Repeat the data in full. No line may differ from the original.

◆ **DATASET RECORDS**

####################

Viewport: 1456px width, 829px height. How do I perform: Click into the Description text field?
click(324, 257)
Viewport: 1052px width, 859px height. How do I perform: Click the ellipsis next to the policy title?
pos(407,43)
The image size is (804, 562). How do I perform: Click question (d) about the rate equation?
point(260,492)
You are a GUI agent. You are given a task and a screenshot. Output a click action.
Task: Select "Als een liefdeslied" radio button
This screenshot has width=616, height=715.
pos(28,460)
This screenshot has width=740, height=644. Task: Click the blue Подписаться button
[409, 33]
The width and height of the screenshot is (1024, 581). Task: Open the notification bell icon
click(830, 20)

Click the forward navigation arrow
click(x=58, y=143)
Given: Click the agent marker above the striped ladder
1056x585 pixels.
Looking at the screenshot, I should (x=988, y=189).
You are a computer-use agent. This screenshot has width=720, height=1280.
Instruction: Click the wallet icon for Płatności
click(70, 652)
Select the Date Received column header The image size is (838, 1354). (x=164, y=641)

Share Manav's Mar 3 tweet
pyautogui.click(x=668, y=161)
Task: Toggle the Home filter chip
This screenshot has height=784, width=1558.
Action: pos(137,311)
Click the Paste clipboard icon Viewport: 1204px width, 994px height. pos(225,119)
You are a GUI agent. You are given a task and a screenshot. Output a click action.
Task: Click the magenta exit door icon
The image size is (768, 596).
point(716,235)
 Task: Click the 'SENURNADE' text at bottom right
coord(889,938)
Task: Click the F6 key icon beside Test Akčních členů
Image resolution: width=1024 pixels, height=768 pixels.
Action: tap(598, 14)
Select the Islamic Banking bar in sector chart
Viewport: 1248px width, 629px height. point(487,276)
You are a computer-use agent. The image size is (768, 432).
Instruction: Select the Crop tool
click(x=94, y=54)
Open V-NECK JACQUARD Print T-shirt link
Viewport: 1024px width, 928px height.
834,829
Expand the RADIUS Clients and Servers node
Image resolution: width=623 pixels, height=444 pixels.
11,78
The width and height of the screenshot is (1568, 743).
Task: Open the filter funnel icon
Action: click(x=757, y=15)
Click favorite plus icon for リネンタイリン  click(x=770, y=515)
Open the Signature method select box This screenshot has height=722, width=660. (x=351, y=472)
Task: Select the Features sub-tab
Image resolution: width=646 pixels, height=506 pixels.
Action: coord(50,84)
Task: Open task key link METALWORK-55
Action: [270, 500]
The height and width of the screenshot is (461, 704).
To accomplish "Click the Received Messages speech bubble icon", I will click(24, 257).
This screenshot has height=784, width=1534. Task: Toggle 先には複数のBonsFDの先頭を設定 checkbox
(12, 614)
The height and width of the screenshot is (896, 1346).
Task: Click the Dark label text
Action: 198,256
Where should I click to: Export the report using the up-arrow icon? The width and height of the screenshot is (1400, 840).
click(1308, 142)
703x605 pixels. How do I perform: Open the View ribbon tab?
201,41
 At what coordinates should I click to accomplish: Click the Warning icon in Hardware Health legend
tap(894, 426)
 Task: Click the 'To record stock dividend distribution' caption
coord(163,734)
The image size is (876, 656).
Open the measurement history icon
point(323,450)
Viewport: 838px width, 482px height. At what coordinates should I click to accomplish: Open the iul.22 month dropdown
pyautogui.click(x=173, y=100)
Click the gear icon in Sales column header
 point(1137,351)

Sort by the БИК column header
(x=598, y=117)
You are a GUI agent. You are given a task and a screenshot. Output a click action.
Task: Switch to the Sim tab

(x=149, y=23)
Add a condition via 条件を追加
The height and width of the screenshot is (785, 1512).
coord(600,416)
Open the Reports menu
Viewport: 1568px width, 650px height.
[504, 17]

####################

◆ **ANSWER TO THE PROBLEM**
Viewport: 1456px width, 829px height. How do I perform: Click into the Description text field?
click(324, 257)
Viewport: 1052px width, 859px height. How do I perform: Click the ellipsis next to the policy title?
pos(407,43)
The image size is (804, 562). How do I perform: Click question (d) about the rate equation?
point(260,492)
You are a GUI agent. You are given a task and a screenshot. Output a click action.
Task: Select "Als een liefdeslied" radio button
This screenshot has width=616, height=715.
pos(28,460)
This screenshot has width=740, height=644. Task: Click the blue Подписаться button
[409, 33]
The width and height of the screenshot is (1024, 581). Task: Open the notification bell icon
click(830, 20)

Click the forward navigation arrow
click(x=58, y=143)
Given: Click the agent marker above the striped ladder
1056x585 pixels.
Looking at the screenshot, I should (x=988, y=189).
You are a computer-use agent. This screenshot has width=720, height=1280.
Instruction: Click the wallet icon for Płatności
click(70, 652)
Select the Date Received column header The image size is (838, 1354). (x=164, y=641)

Share Manav's Mar 3 tweet
pyautogui.click(x=668, y=161)
Task: Toggle the Home filter chip
This screenshot has height=784, width=1558.
Action: pos(137,311)
Click the Paste clipboard icon Viewport: 1204px width, 994px height. pos(225,119)
You are a GUI agent. You are given a task and a screenshot. Output a click action.
Task: Click the magenta exit door icon
The image size is (768, 596).
point(716,235)
 Task: Click the 'SENURNADE' text at bottom right
coord(889,938)
Task: Click the F6 key icon beside Test Akčních členů
Image resolution: width=1024 pixels, height=768 pixels.
Action: tap(598, 14)
Select the Islamic Banking bar in sector chart
Viewport: 1248px width, 629px height. point(487,276)
You are a computer-use agent. The image size is (768, 432).
Instruction: Select the Crop tool
click(x=94, y=54)
Open V-NECK JACQUARD Print T-shirt link
Viewport: 1024px width, 928px height.
834,829
Expand the RADIUS Clients and Servers node
Image resolution: width=623 pixels, height=444 pixels.
11,78
The width and height of the screenshot is (1568, 743).
Task: Open the filter funnel icon
Action: click(x=757, y=15)
Click favorite plus icon for リネンタイリン  click(x=770, y=515)
Open the Signature method select box This screenshot has height=722, width=660. (x=351, y=472)
Task: Select the Features sub-tab
Image resolution: width=646 pixels, height=506 pixels.
Action: coord(50,84)
Task: Open task key link METALWORK-55
Action: [270, 500]
The height and width of the screenshot is (461, 704).
To accomplish "Click the Received Messages speech bubble icon", I will click(24, 257).
This screenshot has height=784, width=1534. Task: Toggle 先には複数のBonsFDの先頭を設定 checkbox
(12, 614)
The height and width of the screenshot is (896, 1346).
Task: Click the Dark label text
Action: 198,256
Where should I click to: Export the report using the up-arrow icon? The width and height of the screenshot is (1400, 840).
click(1308, 142)
703x605 pixels. How do I perform: Open the View ribbon tab?
201,41
 At what coordinates should I click to accomplish: Click the Warning icon in Hardware Health legend
tap(894, 426)
 Task: Click the 'To record stock dividend distribution' caption
coord(163,734)
The image size is (876, 656).
Open the measurement history icon
point(323,450)
Viewport: 838px width, 482px height. At what coordinates should I click to accomplish: Open the iul.22 month dropdown
pyautogui.click(x=173, y=100)
Click the gear icon in Sales column header
 point(1137,351)

Sort by the БИК column header
(x=598, y=117)
You are a GUI agent. You are given a task and a screenshot. Output a click action.
Task: Switch to the Sim tab

(x=149, y=23)
Add a condition via 条件を追加
The height and width of the screenshot is (785, 1512).
coord(600,416)
Open the Reports menu
Viewport: 1568px width, 650px height.
[504, 17]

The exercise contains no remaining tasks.